#### SET EXERCISE:
Rewrite the records below as a Markdown table with the columns Row and Line. Number each row and leave out blank lines.

#### GIVEN RECORDS:

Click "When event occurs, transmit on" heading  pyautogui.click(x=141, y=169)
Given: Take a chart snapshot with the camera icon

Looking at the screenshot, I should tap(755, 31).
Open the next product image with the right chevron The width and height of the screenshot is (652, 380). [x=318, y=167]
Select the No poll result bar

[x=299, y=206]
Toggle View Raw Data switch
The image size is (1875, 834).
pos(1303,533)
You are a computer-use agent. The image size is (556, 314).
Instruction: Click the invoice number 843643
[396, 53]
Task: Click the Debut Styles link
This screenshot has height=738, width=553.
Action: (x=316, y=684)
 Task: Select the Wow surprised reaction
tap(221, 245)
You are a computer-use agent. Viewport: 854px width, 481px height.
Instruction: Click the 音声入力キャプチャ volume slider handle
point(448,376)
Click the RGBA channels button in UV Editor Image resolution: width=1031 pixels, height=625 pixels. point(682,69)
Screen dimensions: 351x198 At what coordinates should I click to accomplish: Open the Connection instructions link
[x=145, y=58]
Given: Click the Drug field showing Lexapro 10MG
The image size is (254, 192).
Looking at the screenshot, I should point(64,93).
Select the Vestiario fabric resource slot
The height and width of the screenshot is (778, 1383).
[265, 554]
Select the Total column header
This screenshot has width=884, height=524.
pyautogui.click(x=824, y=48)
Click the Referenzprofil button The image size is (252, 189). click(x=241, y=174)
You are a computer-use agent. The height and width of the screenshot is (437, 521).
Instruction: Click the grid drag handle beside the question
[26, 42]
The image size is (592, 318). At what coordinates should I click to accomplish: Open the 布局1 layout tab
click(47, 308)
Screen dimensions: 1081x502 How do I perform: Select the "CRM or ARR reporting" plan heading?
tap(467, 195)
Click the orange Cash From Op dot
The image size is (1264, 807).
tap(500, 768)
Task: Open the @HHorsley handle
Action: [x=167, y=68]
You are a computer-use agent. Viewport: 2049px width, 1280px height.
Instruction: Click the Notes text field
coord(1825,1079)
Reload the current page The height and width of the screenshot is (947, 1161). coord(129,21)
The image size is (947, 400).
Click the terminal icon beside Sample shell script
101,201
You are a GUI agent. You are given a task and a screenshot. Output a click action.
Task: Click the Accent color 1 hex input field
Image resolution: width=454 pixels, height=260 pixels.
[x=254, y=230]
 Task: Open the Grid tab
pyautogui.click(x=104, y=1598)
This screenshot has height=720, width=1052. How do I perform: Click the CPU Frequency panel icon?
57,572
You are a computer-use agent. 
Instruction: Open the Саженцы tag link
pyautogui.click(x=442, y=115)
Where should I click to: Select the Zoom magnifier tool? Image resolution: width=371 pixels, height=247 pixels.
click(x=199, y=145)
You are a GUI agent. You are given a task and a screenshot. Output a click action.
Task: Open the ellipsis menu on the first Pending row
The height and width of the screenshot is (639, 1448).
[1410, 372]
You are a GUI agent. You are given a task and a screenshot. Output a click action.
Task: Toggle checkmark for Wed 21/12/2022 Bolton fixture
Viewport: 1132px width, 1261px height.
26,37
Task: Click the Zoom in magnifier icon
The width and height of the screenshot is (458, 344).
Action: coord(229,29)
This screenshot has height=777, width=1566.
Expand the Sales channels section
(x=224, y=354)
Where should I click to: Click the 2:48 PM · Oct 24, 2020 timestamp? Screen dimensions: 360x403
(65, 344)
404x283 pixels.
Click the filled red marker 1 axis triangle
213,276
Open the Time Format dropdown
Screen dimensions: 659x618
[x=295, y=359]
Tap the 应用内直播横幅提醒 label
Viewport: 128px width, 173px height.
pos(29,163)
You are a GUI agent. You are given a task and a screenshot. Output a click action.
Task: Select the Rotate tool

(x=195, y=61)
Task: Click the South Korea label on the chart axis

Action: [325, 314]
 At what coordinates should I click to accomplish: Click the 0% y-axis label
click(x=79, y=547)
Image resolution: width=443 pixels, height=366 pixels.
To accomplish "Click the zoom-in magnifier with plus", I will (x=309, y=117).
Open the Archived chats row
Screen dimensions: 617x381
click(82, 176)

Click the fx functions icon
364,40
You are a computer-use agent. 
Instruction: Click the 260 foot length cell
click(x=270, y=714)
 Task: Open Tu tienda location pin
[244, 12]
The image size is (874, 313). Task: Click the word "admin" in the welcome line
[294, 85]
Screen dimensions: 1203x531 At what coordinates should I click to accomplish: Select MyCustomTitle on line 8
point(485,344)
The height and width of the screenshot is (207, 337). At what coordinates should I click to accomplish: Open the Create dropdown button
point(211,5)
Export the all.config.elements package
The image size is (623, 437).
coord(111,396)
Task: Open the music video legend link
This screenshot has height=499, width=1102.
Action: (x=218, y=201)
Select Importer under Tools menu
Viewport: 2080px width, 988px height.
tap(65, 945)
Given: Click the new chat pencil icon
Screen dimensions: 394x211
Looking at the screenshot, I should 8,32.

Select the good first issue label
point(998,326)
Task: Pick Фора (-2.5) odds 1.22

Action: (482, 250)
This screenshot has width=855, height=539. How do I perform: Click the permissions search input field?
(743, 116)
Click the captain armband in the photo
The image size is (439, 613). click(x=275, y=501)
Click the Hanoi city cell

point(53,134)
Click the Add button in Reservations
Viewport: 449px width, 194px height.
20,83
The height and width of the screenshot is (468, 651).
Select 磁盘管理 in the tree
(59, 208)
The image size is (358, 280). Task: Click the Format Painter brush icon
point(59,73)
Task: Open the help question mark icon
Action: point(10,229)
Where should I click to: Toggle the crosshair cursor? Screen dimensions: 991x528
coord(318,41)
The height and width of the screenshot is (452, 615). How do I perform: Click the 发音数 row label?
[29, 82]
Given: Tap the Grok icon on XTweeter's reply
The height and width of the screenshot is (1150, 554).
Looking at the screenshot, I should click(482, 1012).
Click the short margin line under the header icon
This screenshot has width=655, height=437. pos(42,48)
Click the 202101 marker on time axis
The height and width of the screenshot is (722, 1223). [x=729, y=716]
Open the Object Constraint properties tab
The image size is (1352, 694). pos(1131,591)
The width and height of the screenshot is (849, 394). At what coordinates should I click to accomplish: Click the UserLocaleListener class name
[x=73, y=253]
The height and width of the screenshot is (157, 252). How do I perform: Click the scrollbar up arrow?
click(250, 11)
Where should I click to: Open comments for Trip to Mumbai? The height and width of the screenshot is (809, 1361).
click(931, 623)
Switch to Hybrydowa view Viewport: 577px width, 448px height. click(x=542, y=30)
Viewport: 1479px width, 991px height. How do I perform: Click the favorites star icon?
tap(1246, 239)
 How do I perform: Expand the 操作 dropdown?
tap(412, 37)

#### OUTPUT OF THE EXERCISE:
| Row | Line |
|---|---|
| 1 | Click "When event occurs, transmit on" heading  pyautogui.click(x=141, y=169) |
| 2 | Given: Take a chart snapshot with the camera icon |
| 3 | Looking at the screenshot, I should tap(755, 31). |
| 4 | Open the next product image with the right chevron The width and height of the screenshot is (652, 380). [x=318, y=167] |
| 5 | Select the No poll result bar |
| 6 | [x=299, y=206] |
| 7 | Toggle View Raw Data switch |
| 8 | The image size is (1875, 834). |
| 9 | pos(1303,533) |
| 10 | You are a computer-use agent. The image size is (556, 314). |
| 11 | Instruction: Click the invoice number 843643 |
| 12 | [396, 53] |
| 13 | Task: Click the Debut Styles link |
| 14 | This screenshot has height=738, width=553. |
| 15 | Action: (x=316, y=684) |
| 16 |  Task: Select the Wow surprised reaction |
| 17 | tap(221, 245) |
| 18 | You are a computer-use agent. Viewport: 854px width, 481px height. |
| 19 | Instruction: Click the 音声入力キャプチャ volume slider handle |
| 20 | point(448,376) |
| 21 | Click the RGBA channels button in UV Editor Image resolution: width=1031 pixels, height=625 pixels. point(682,69) |
| 22 | Screen dimensions: 351x198 At what coordinates should I click to accomplish: Open the Connection instructions link |
| 23 | [x=145, y=58] |
| 24 | Given: Click the Drug field showing Lexapro 10MG |
| 25 | The image size is (254, 192). |
| 26 | Looking at the screenshot, I should point(64,93). |
| 27 | Select the Vestiario fabric resource slot |
| 28 | The height and width of the screenshot is (778, 1383). |
| 29 | [265, 554] |
| 30 | Select the Total column header |
| 31 | This screenshot has width=884, height=524. |
| 32 | pyautogui.click(x=824, y=48) |
| 33 | Click the Referenzprofil button The image size is (252, 189). click(x=241, y=174) |
| 34 | You are a computer-use agent. The height and width of the screenshot is (437, 521). |
| 35 | Instruction: Click the grid drag handle beside the question |
| 36 | [26, 42] |
| 37 | The image size is (592, 318). At what coordinates should I click to accomplish: Open the 布局1 layout tab |
| 38 | click(47, 308) |
| 39 | Screen dimensions: 1081x502 How do I perform: Select the "CRM or ARR reporting" plan heading? |
| 40 | tap(467, 195) |
| 41 | Click the orange Cash From Op dot |
| 42 | The image size is (1264, 807). |
| 43 | tap(500, 768) |
| 44 | Task: Open the @HHorsley handle |
| 45 | Action: [x=167, y=68] |
| 46 | You are a computer-use agent. Viewport: 2049px width, 1280px height. |
| 47 | Instruction: Click the Notes text field |
| 48 | coord(1825,1079) |
| 49 | Reload the current page The height and width of the screenshot is (947, 1161). coord(129,21) |
| 50 | The image size is (947, 400). |
| 51 | Click the terminal icon beside Sample shell script |
| 52 | 101,201 |
| 53 | You are a GUI agent. You are given a task and a screenshot. Output a click action. |
| 54 | Task: Click the Accent color 1 hex input field |
| 55 | Image resolution: width=454 pixels, height=260 pixels. |
| 56 | [x=254, y=230] |
| 57 |  Task: Open the Grid tab |
| 58 | pyautogui.click(x=104, y=1598) |
| 59 | This screenshot has height=720, width=1052. How do I perform: Click the CPU Frequency panel icon? |
| 60 | 57,572 |
| 61 | You are a computer-use agent.  |
| 62 | Instruction: Open the Саженцы tag link |
| 63 | pyautogui.click(x=442, y=115) |
| 64 | Where should I click to: Select the Zoom magnifier tool? Image resolution: width=371 pixels, height=247 pixels. |
| 65 | click(x=199, y=145) |
| 66 | You are a GUI agent. You are given a task and a screenshot. Output a click action. |
| 67 | Task: Open the ellipsis menu on the first Pending row |
| 68 | The height and width of the screenshot is (639, 1448). |
| 69 | [1410, 372] |
| 70 | You are a GUI agent. You are given a task and a screenshot. Output a click action. |
| 71 | Task: Toggle checkmark for Wed 21/12/2022 Bolton fixture |
| 72 | Viewport: 1132px width, 1261px height. |
| 73 | 26,37 |
| 74 | Task: Click the Zoom in magnifier icon |
| 75 | The width and height of the screenshot is (458, 344). |
| 76 | Action: coord(229,29) |
| 77 | This screenshot has height=777, width=1566. |
| 78 | Expand the Sales channels section |
| 79 | (x=224, y=354) |
| 80 | Where should I click to: Click the 2:48 PM · Oct 24, 2020 timestamp? Screen dimensions: 360x403 |
| 81 | (65, 344) |
| 82 | 404x283 pixels. |
| 83 | Click the filled red marker 1 axis triangle |
| 84 | 213,276 |
| 85 | Open the Time Format dropdown |
| 86 | Screen dimensions: 659x618 |
| 87 | [x=295, y=359] |
| 88 | Tap the 应用内直播横幅提醒 label |
| 89 | Viewport: 128px width, 173px height. |
| 90 | pos(29,163) |
| 91 | You are a GUI agent. You are given a task and a screenshot. Output a click action. |
| 92 | Task: Select the Rotate tool |
| 93 | (x=195, y=61) |
| 94 | Task: Click the South Korea label on the chart axis |
| 95 | Action: [325, 314] |
| 96 |  At what coordinates should I click to accomplish: Click the 0% y-axis label |
| 97 | click(x=79, y=547) |
| 98 | Image resolution: width=443 pixels, height=366 pixels. |
| 99 | To accomplish "Click the zoom-in magnifier with plus", I will (x=309, y=117). |
| 100 | Open the Archived chats row |
| 101 | Screen dimensions: 617x381 |
| 102 | click(82, 176) |
| 103 | Click the fx functions icon |
| 104 | 364,40 |
| 105 | You are a computer-use agent.  |
| 106 | Instruction: Click the 260 foot length cell |
| 107 | click(x=270, y=714) |
| 108 |  Task: Open Tu tienda location pin |
| 109 | [244, 12] |
| 110 | The image size is (874, 313). Task: Click the word "admin" in the welcome line |
| 111 | [294, 85] |
| 112 | Screen dimensions: 1203x531 At what coordinates should I click to accomplish: Select MyCustomTitle on line 8 |
| 113 | point(485,344) |
| 114 | The height and width of the screenshot is (207, 337). At what coordinates should I click to accomplish: Open the Create dropdown button |
| 115 | point(211,5) |
| 116 | Export the all.config.elements package |
| 117 | The image size is (623, 437). |
| 118 | coord(111,396) |
| 119 | Task: Open the music video legend link |
| 120 | This screenshot has height=499, width=1102. |
| 121 | Action: (x=218, y=201) |
| 122 | Select Importer under Tools menu |
| 123 | Viewport: 2080px width, 988px height. |
| 124 | tap(65, 945) |
| 125 | Given: Click the new chat pencil icon |
| 126 | Screen dimensions: 394x211 |
| 127 | Looking at the screenshot, I should 8,32. |
| 128 | Select the good first issue label |
| 129 | point(998,326) |
| 130 | Task: Pick Фора (-2.5) odds 1.22 |
| 131 | Action: (482, 250) |
| 132 | This screenshot has width=855, height=539. How do I perform: Click the permissions search input field? |
| 133 | (743, 116) |
| 134 | Click the captain armband in the photo |
| 135 | The image size is (439, 613). click(x=275, y=501) |
| 136 | Click the Hanoi city cell |
| 137 | point(53,134) |
| 138 | Click the Add button in Reservations |
| 139 | Viewport: 449px width, 194px height. |
| 140 | 20,83 |
| 141 | The height and width of the screenshot is (468, 651). |
| 142 | Select 磁盘管理 in the tree |
| 143 | (59, 208) |
| 144 | The image size is (358, 280). Task: Click the Format Painter brush icon |
| 145 | point(59,73) |
| 146 | Task: Open the help question mark icon |
| 147 | Action: point(10,229) |
| 148 | Where should I click to: Toggle the crosshair cursor? Screen dimensions: 991x528 |
| 149 | coord(318,41) |
| 150 | The height and width of the screenshot is (452, 615). How do I perform: Click the 发音数 row label? |
| 151 | [29, 82] |
| 152 | Given: Tap the Grok icon on XTweeter's reply |
| 153 | The height and width of the screenshot is (1150, 554). |
| 154 | Looking at the screenshot, I should click(482, 1012). |
| 155 | Click the short margin line under the header icon |
| 156 | This screenshot has width=655, height=437. pos(42,48) |
| 157 | Click the 202101 marker on time axis |
| 158 | The height and width of the screenshot is (722, 1223). [x=729, y=716] |
| 159 | Open the Object Constraint properties tab |
| 160 | The image size is (1352, 694). pos(1131,591) |
| 161 | The width and height of the screenshot is (849, 394). At what coordinates should I click to accomplish: Click the UserLocaleListener class name |
| 162 | [x=73, y=253] |
| 163 | The height and width of the screenshot is (157, 252). How do I perform: Click the scrollbar up arrow? |
| 164 | click(250, 11) |
| 165 | Where should I click to: Open comments for Trip to Mumbai? The height and width of the screenshot is (809, 1361). |
| 166 | click(931, 623) |
| 167 | Switch to Hybrydowa view Viewport: 577px width, 448px height. click(x=542, y=30) |
| 168 | Viewport: 1479px width, 991px height. How do I perform: Click the favorites star icon? |
| 169 | tap(1246, 239) |
| 170 |  How do I perform: Expand the 操作 dropdown? |
| 171 | tap(412, 37) |